Hardware Skinning
Why am I complaining again?
Simply because for some strange reason, again, irrlicht does things completely differently to even the most basic tutorial found on the internet.
And its about to do it again... (lack of TBOs)
What is wrong? - a whole list of things
1) The Normals being calculated are completely wrong (like 2 levels of wrong)
2) The weighting of vertices is managed through a list of indices per bone and a whole ton of linked lists
3) position, rotation and scale hints on joints are completely useless
4) ever present recursion
5) constant recalculation of the bounding box for the mesh
What will be wrong in Irrlicht 1.9?
1) Constant Waterfalling in Hardware Skinning -- you need to implement TBOs before you skin
2) BBox update for skinned meshes
3) The Normals
How did I fix these in my fork?
Texture Buffer Objects
If you attempt to pass joint/bone transformation matrices to the shader as a uniform(GLSL)/constant(HLSL) array, you're going to run into constant waterfalling.

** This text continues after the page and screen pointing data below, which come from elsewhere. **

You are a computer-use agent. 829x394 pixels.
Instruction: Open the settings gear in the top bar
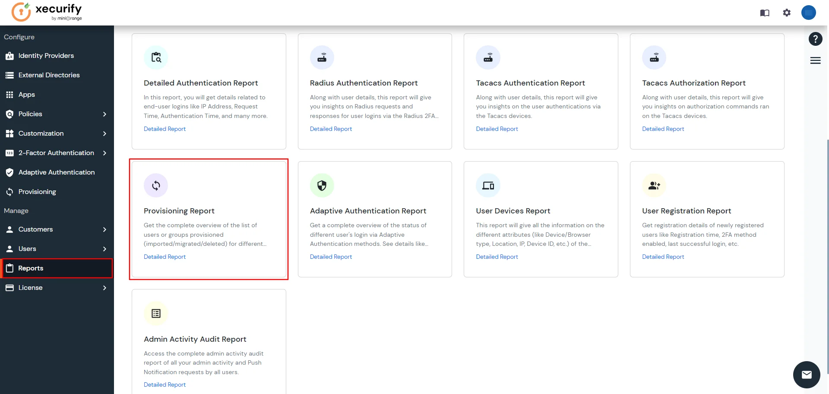[787, 13]
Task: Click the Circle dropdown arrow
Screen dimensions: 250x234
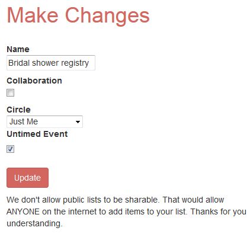Action: tap(78, 122)
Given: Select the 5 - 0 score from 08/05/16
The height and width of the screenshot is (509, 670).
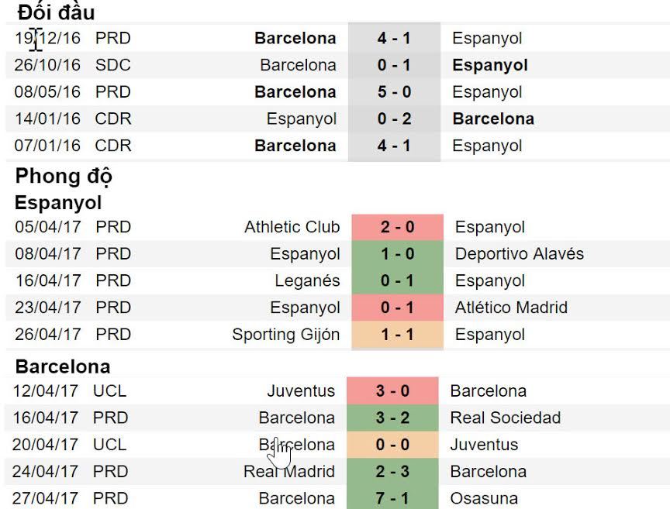Looking at the screenshot, I should tap(394, 92).
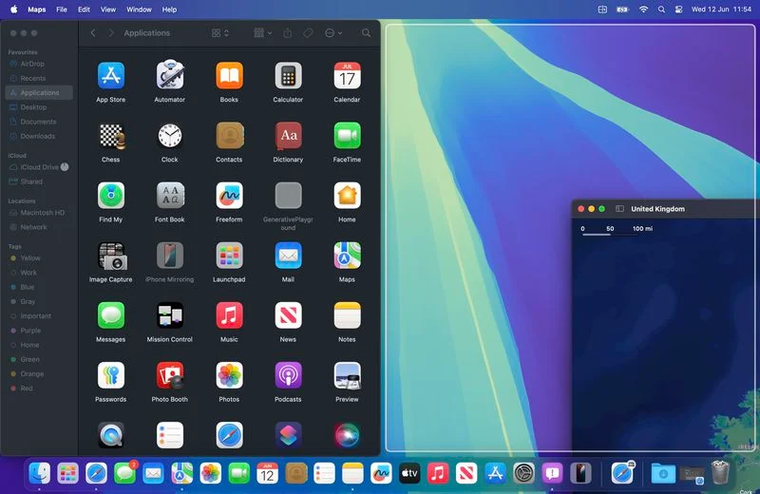Open the View menu
Viewport: 760px width, 494px height.
coord(108,10)
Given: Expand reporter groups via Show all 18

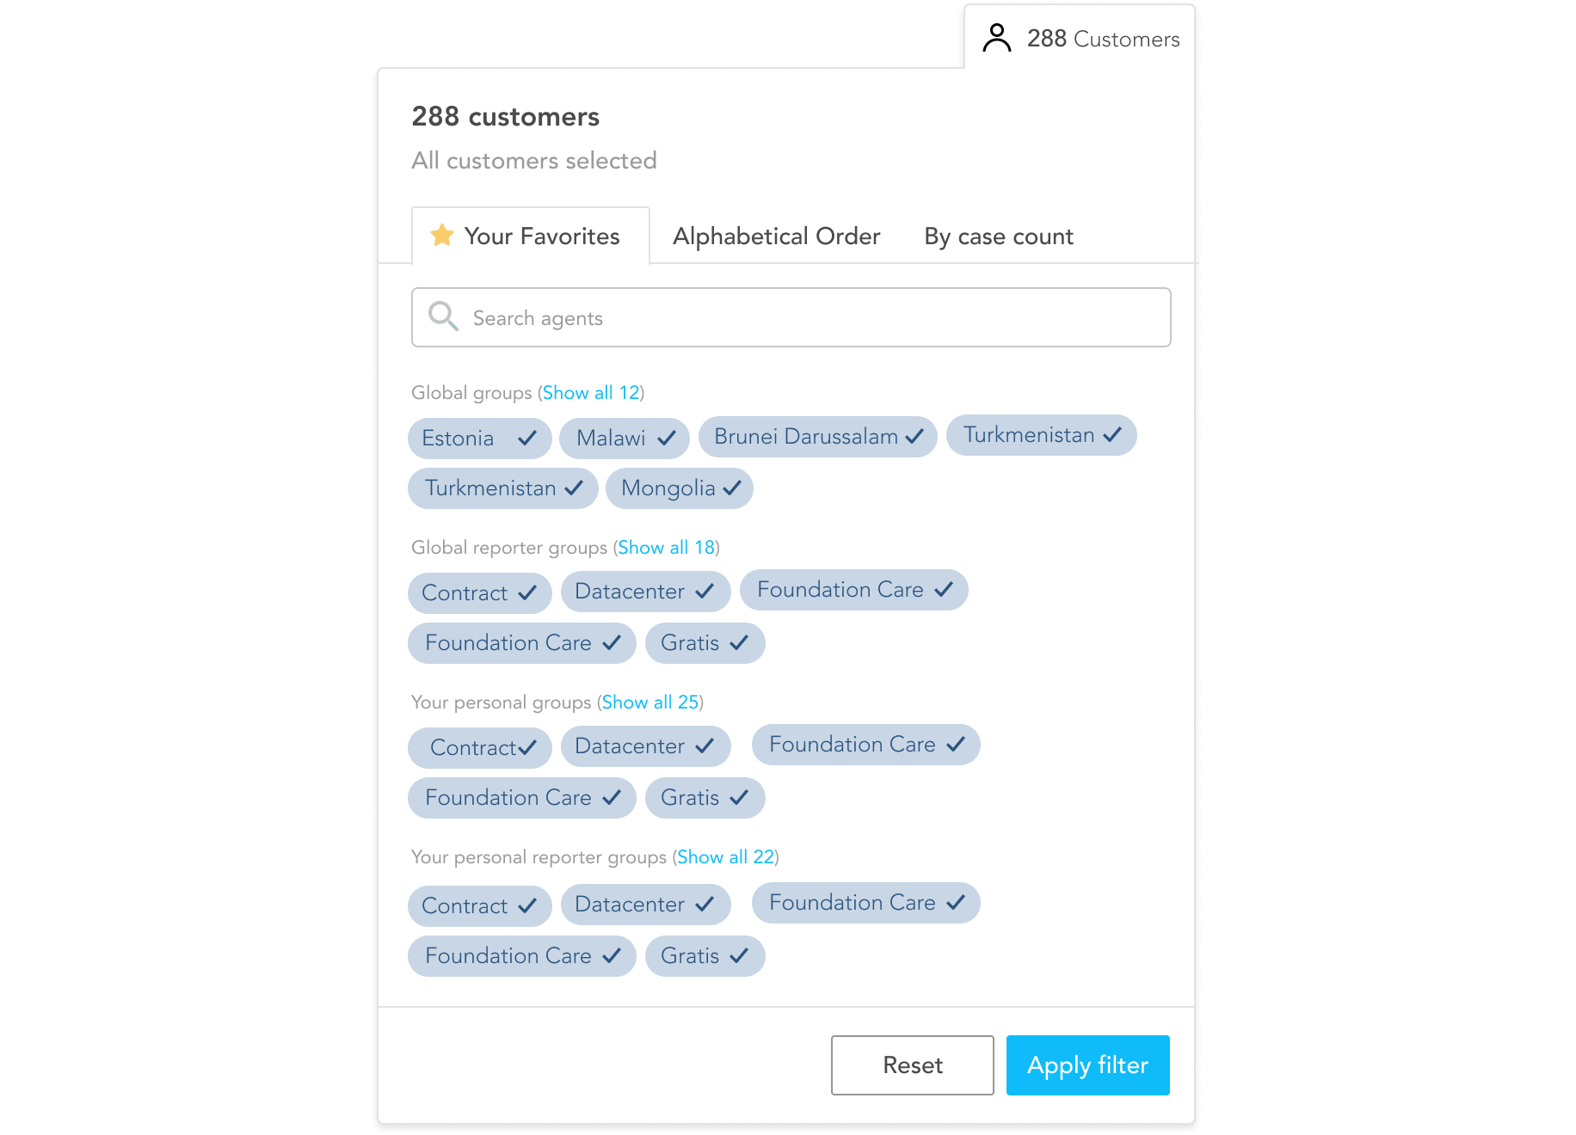Looking at the screenshot, I should coord(666,548).

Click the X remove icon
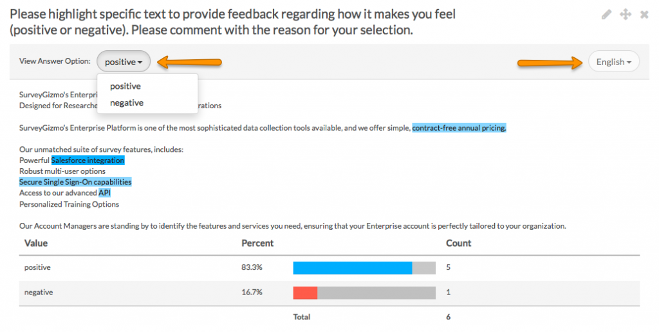coord(644,15)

Essentially unless you run GCN 2.0 and use Uniform Buffer Objects, the uniform data sits in registers.
The GPU is a SIMD processor, i.e. the same instruction is carried out across all "threads", usually 32 at a time, in a case of a vertex shader there are 32 vertices processed in one "warp" (at a time).

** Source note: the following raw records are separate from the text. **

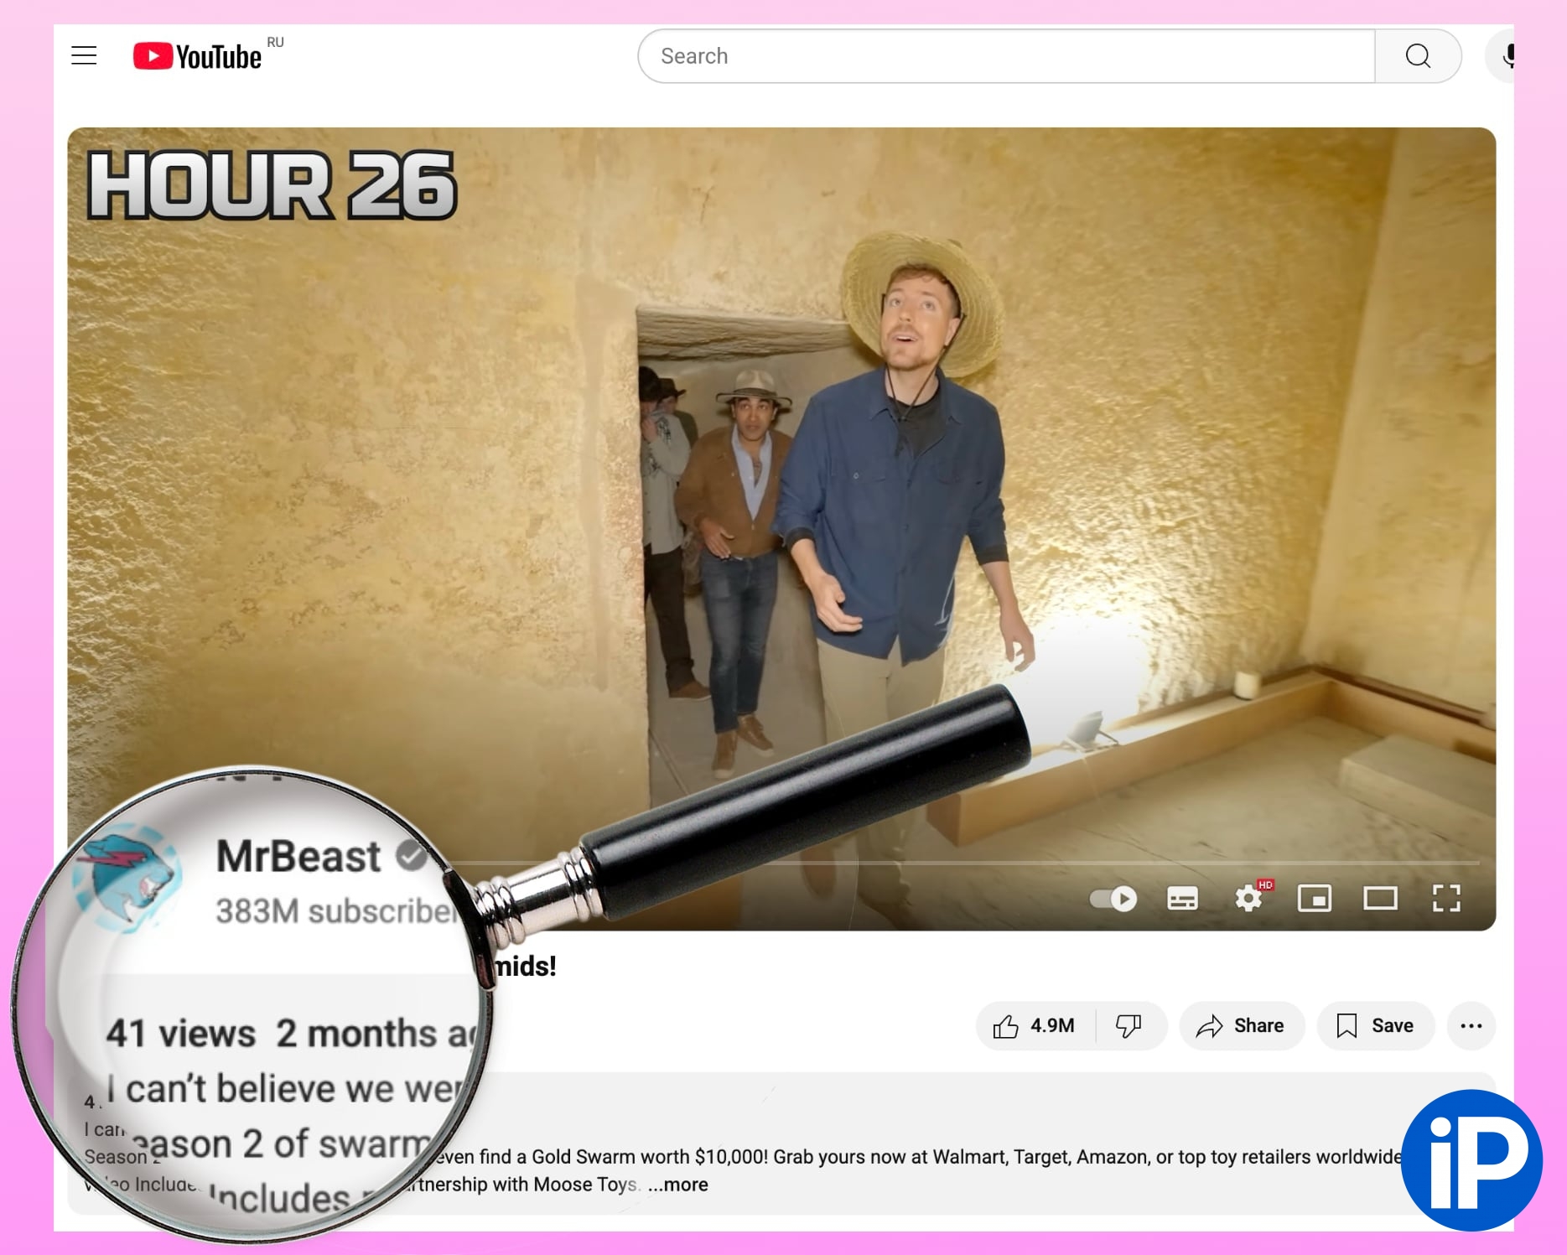Image resolution: width=1567 pixels, height=1255 pixels.
Task: Save video to a playlist
Action: point(1375,1025)
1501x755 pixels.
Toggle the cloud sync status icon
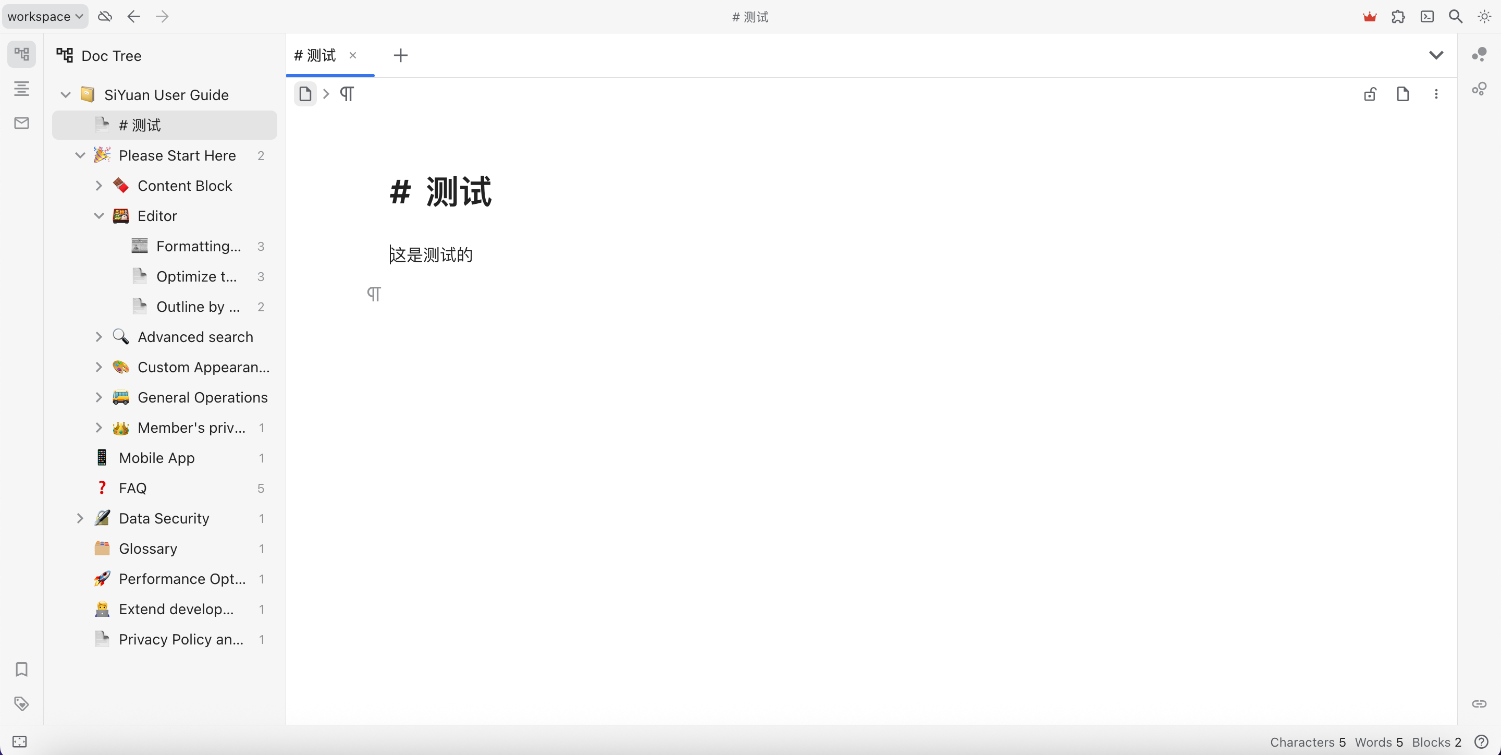pos(105,16)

This means that while i.e. a MUL instruction can take 32 different values as operands, it needs to take the same register, and uniform array elements are different distinct registers.
The texture fetch instruction is an example because the value from the register determines the mem location to fetch.
So this means that when some threads use values from different registers (array indices) the instruction gets carried out multiple times and the results you dont want are masked out.
A similar thing happens with "divergent flow control", a.k.a. if-statements in shaders.
This is not a problem if all threads use the same register most of the time, but in skinning 32 subsequent vertices are very unlikely to be influenced by the same set of bones in the same order.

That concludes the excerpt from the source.